El Fornet vende panada, biondeensaimadas e coca cola ad un pubblico multiculturale che apprezza le loro Bellezze Romane (mele marinate con vino e spezie, farcite di torrone e avvolte in pasta sfoglia) e panades di lettera (agnello) e capelli d’angelo come piccoli capolavori della più genuina cucina maiorchina, che Tomeu ritrova nei ricettari del XVIII secolo conservati nei monasteri e conventi, o nei documenti privati delle antiche dimore maiorchine nelle cui cucine, al comando di un pazzo (il cuoco), veniva proposta la migliore cucina popolare e borghese dell’isola.
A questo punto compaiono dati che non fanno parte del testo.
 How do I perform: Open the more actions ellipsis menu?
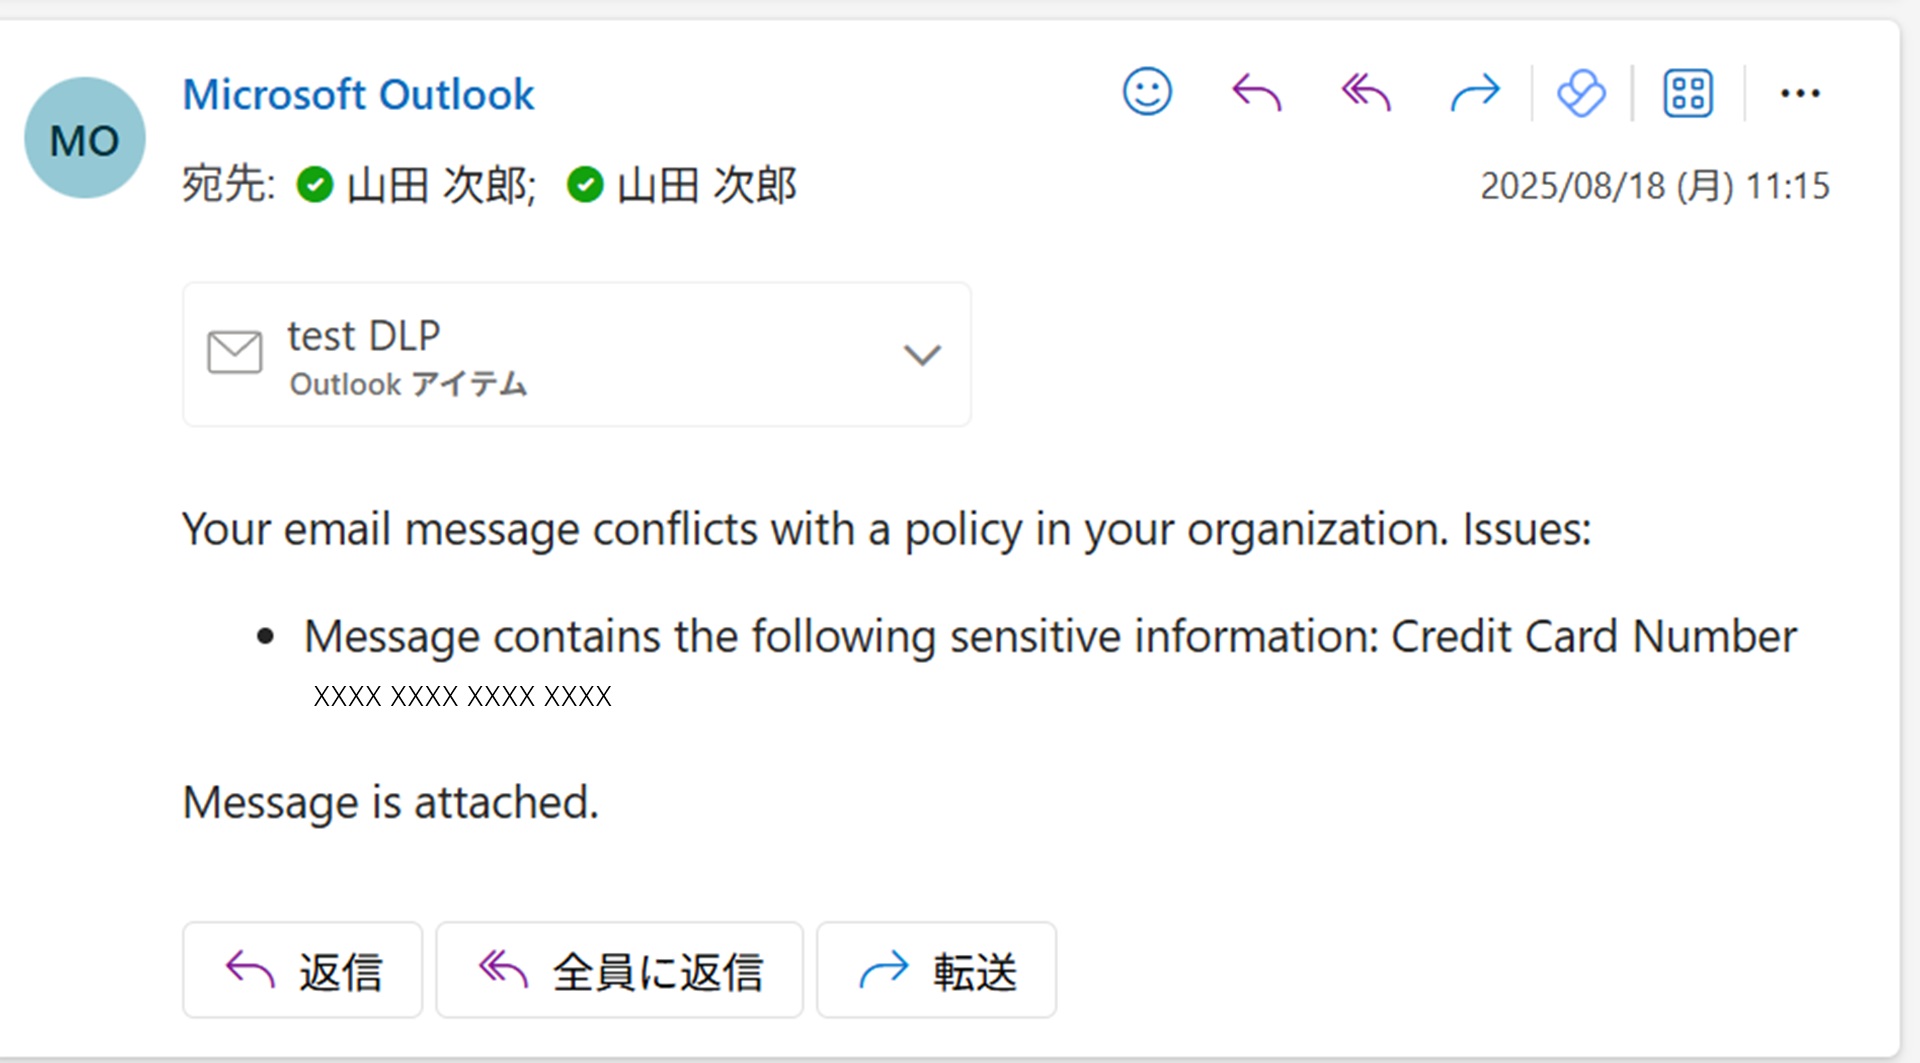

Per Jaume Font e suo fratello Gabriel, creatori del ristorante Los Patos ad Alcúdia, “la cucina maiorchina è sempre stata nel nostro menu. Ci è bastato mantenere la tradizione dello spazio in cui siamo nati”. Non sentono l’arrivo dei viaggiatori come un potenziale pericolo, perché per la famiglia Font “grazie al turismo abbiamo fatto conoscere la cucina di questa regione europea. Cuciniamo piatti maiorchini da 48 anni. Nel nostro caso non è una questione di recupero. È evidente che ci sono ristoranti che non ci hanno lavorato e ora vogliono recuperarlo. Benvenuto”. Jaume Font è anche un difensore dei prodotti maiorchini e della “modernità” di molte delle sue ricette interamente vegetali e stagionali, come le zuppe maiorchine o tumbetla qualità del maiale nero autoctono o del pesce di stagione. “Credo che la cucina tradizionale maiorchina sia molto salutare. E finché ci saranno agricoltori, allevatori e pescatori nelle Isole Baleari, potremo continuare a farlo”.
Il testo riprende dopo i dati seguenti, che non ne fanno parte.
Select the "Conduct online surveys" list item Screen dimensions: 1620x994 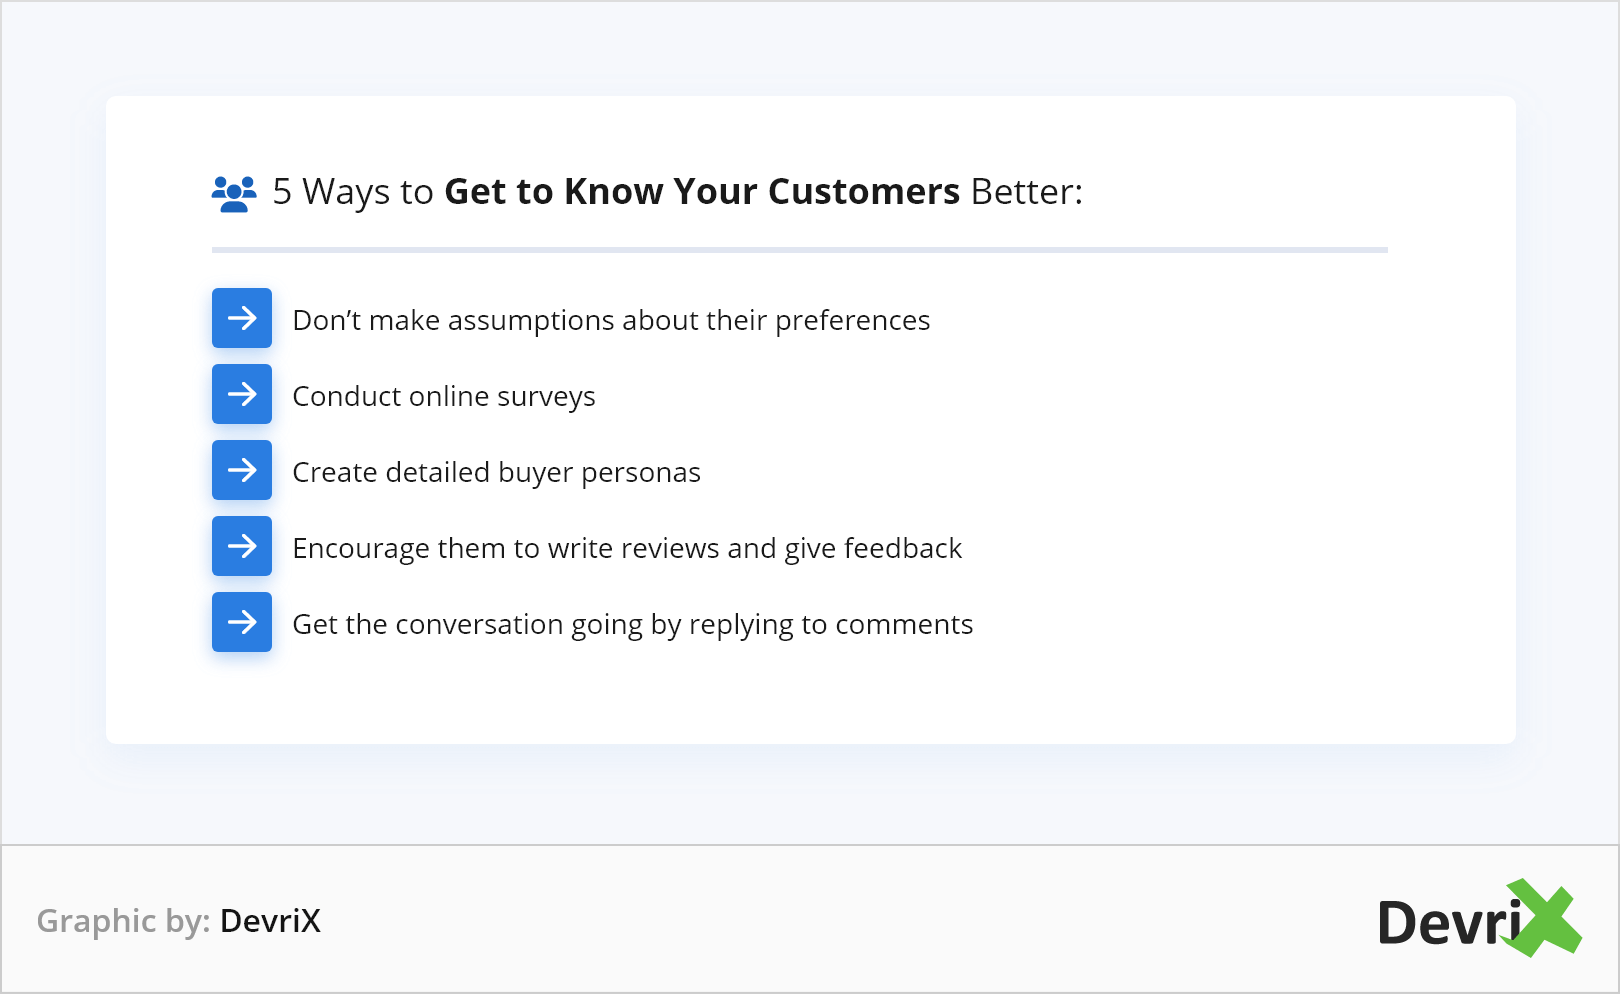[443, 396]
Santi Taura, chef del ristorante Dins, afferma di “cucinare la storia”. La sua struttura suscita curiosità nel turismo di lusso internazionale. “C’è stato un aumento dei turisti che sono interessati alla storia e alle radici della nostra cultura e, di conseguenza, apprezzano la gastronomia locale e amano consumarla”, dice. Tuttavia, il peso della cucina autoctona nell’offerta ristorativa dell’isola è minoritario. Taura evidenzia alcuni angoli, ma avverte della perdita del proprio sapere culinario. “A Maiorca è normale poter gustare alcune ricette come frittazuppe maiorchine o tumbetche sono rimasti negli anni e sono diventati piatti rappresentativi della nostra Isola. Tuttavia, questi piatti più popolari, che si possono trovare praticamente in ogni cella (cantina) di Maiorca, sono una piccola rappresentazione della gastronomia tradizionale delle Baleari. Ci sono innumerevoli altri piatti che, vuoi per gli ingredienti che contengono vuoi per la loro complessa e lunga preparazione, sono andati perduti nel corso degli anni e praticamente nessuno li conosce più. Taura realizza al Dins antiche ricette che adatta ad una filosofia culinaria basata sul territorio e sulla storia. “È importante sapere da dove veniamo, conoscerne la storia, le tradizioni e la cultura. E uno dei modi migliori per farlo è attraverso la gastronomia, che ci permette di viaggiare nel passato attraverso il palato”.